In many cases, in order to beat the optimizer of some other language, you would have to write extremely complex C code. That requires a level of skill that most real-world C programmers simply don't have.

And sometimes it can't be done at all. The Intel Fortran compiler is very aggressive in its use of vectorization and parallelization of loop constructs. In C it's nearly impossible (not completely impossible though) for the compiler to do the same thing because of all the invariants that become hard to prove in the presence of C-style pointers. In the Intel C compiler, you would need a lot of compiler directives to get it to produce the same assembly code as the Fortran compiler. With a compiler like MS Visual C++, it nearly never uses vector instructions and the only way to get it on par with the Intel Fortran compiler is using inline assembly and writing the vector instructions yourself.
evildictaitor
evildictaitor
if( !succeed( try() ) ) { while(true) try(); }
I don't want to a pedant, but malloc is a library function (sbrk is the OS version and is limited to whole pages).

For double-pedantry, C# doesn't use malloc because the GC uses it's own heap, roughly of the sort:

class GCHeap {
public:
  unsigned char* base, current;
  size_t capacity;

  void* allocate(size_t s){
    if(current - base > capacity) { fullCollect(); expandHeap(); }
    void* next = current;
    current += size;
    return next;
  }
}

Which is rather cheap to perform (amortized O(1) time). The rationale here is to avoid memory fragmentation.
evildictaitor
evildictaitor
if( !succeed( try() ) ) { while(true) try(); }
I'm happy to concede that a fortran program could achieve better than C performance. I'm going to be uneasy with C# getting better than C performance without using clever optimisations such as those found in Spec# (where I'll concede that this may be possible for normal programs). If a paper concluded this I would look rather carefully at the graphs and code to make sure they weren't cherry-picking examples . But for javascript? No. You've got to be having a laugh. Javascript is interpreted at runtime, dynamic, operates on a DOM which is graphically rendered, is not pointer based and is fully garbage collected. There is no hope in hell that it will ever be in the same league as C for speed.
littleguru
littleguru
<3 Seattle

The Firefox addition here compiles the JavaScript and stores it for later use. That's why they get the speed improvements. It's like ASP.NET's compiliation and storing for future requests - but on the client side.

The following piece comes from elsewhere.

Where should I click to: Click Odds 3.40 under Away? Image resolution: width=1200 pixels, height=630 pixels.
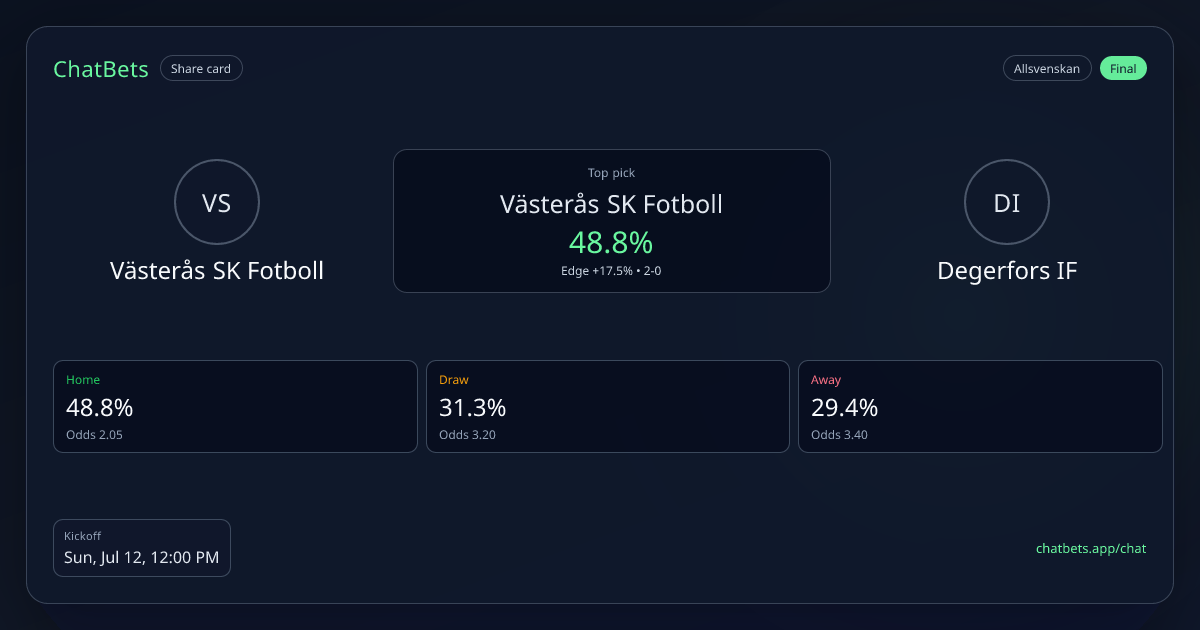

I'm also rather suspicious when I get these kind of bold statements. Even a lot of the scientific papers say something that is tailored to their set of test data and doesn't expand to the real world... and if I read something like this on a website my suspicious alarm bell rings like crazy.

CannotResolveSymbol
CannotResolveSymbol
{insert caption here}
In the real world, you will see a performance boost.  Maybe not as dramatic as the 40x increase in certain benchmarks, but once a couple of performance regressions are worked out, Tracemonkey will be as fast or faster for any given script than the non-JIT Javascript interpreter.  And it should provide real-world performance gains, just like the .Net JIT compiler or the Java JIT compiler do:  it's more or less exactly the same concept.

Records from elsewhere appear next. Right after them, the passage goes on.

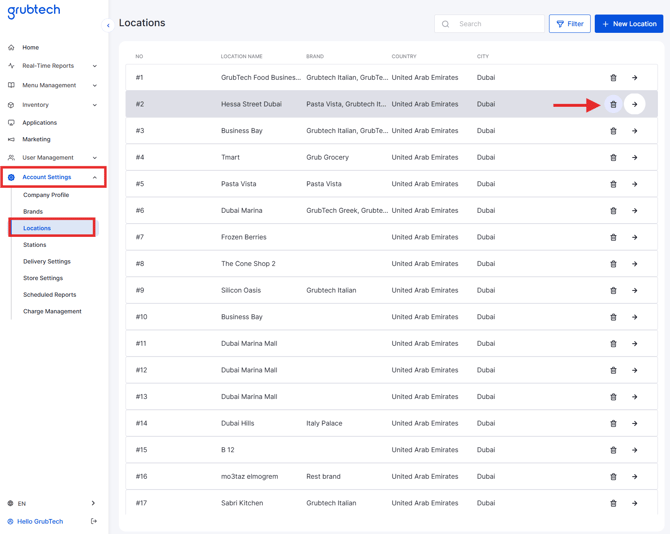
Task: Open Pasta Vista location details arrow
Action: coord(635,184)
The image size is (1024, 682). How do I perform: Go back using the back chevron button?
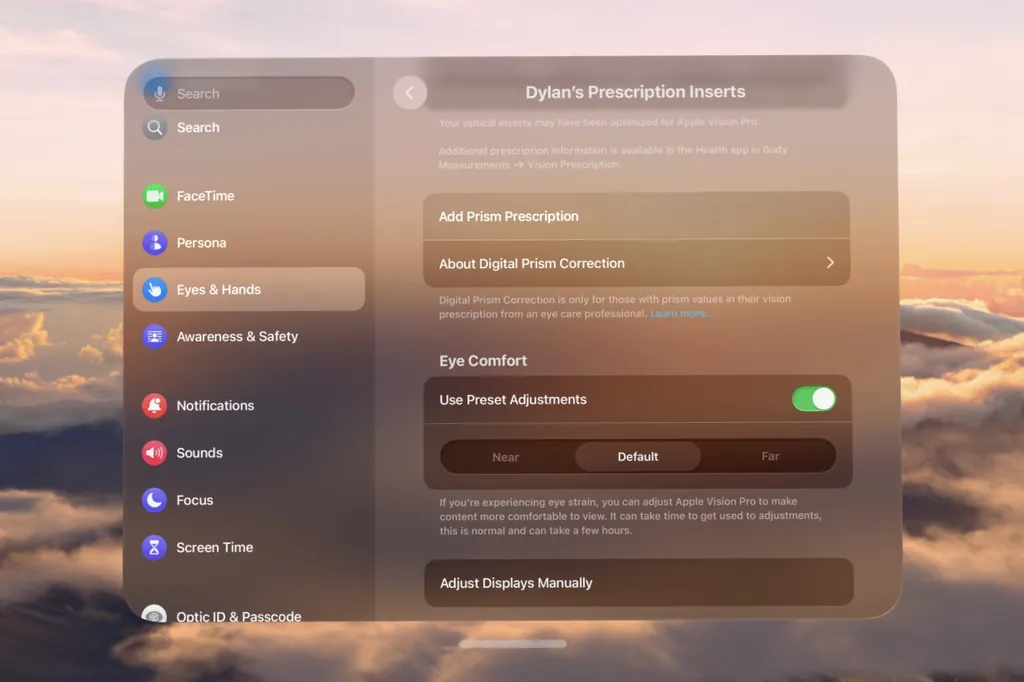click(x=409, y=93)
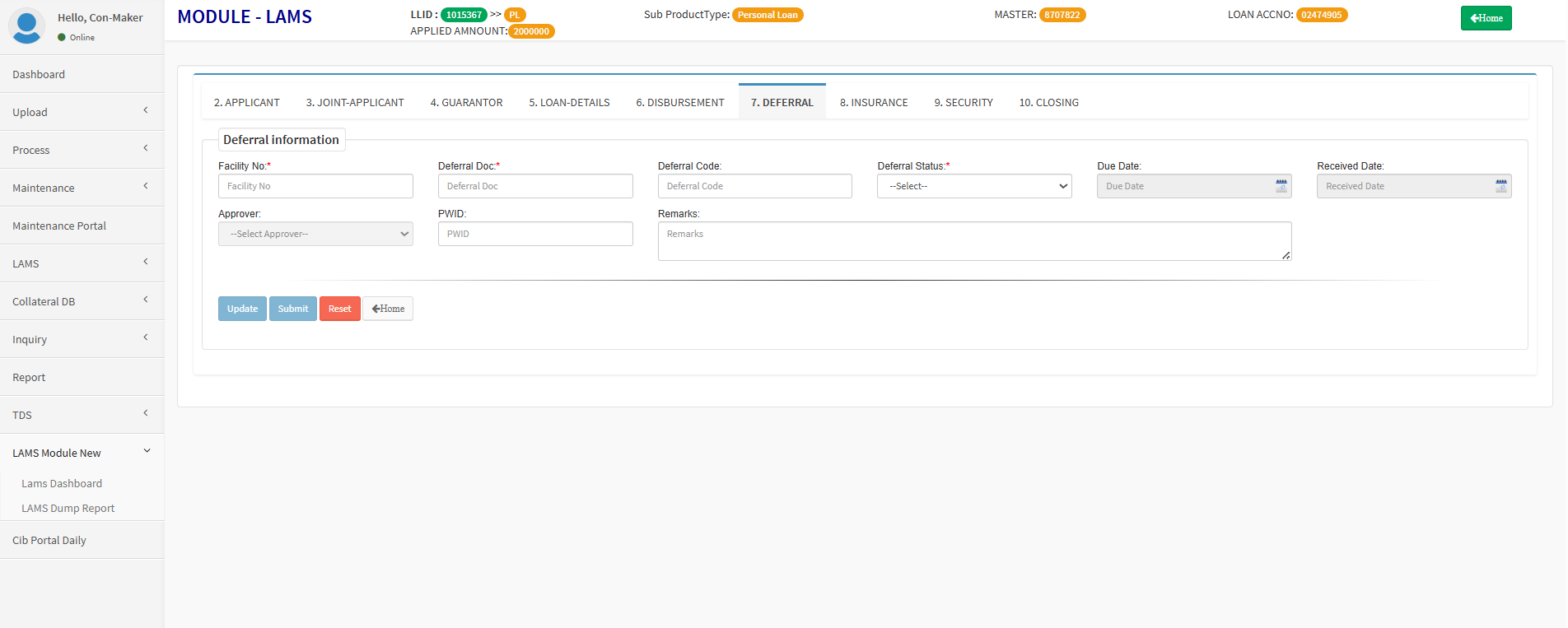Expand the Upload sidebar menu chevron
Image resolution: width=1568 pixels, height=628 pixels.
click(x=146, y=110)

I'm surprised that you didn't mention GWT or Script#.  GWT is more popular than Volta, Script#, and JSC combined.

It isn't too hard to envision an optimizing JavaScript JIT compiler being able to optimize computationally intensive code with no I/O or DOM manipulation to C-level performance figures. These optimizations are largely (but not completely) irrelevant to Web programming. I don't really see people flocking to reimplement their performance-critical code in JavaScript. They should be focusing on speeding up the DOM and browser rendering stacks instead.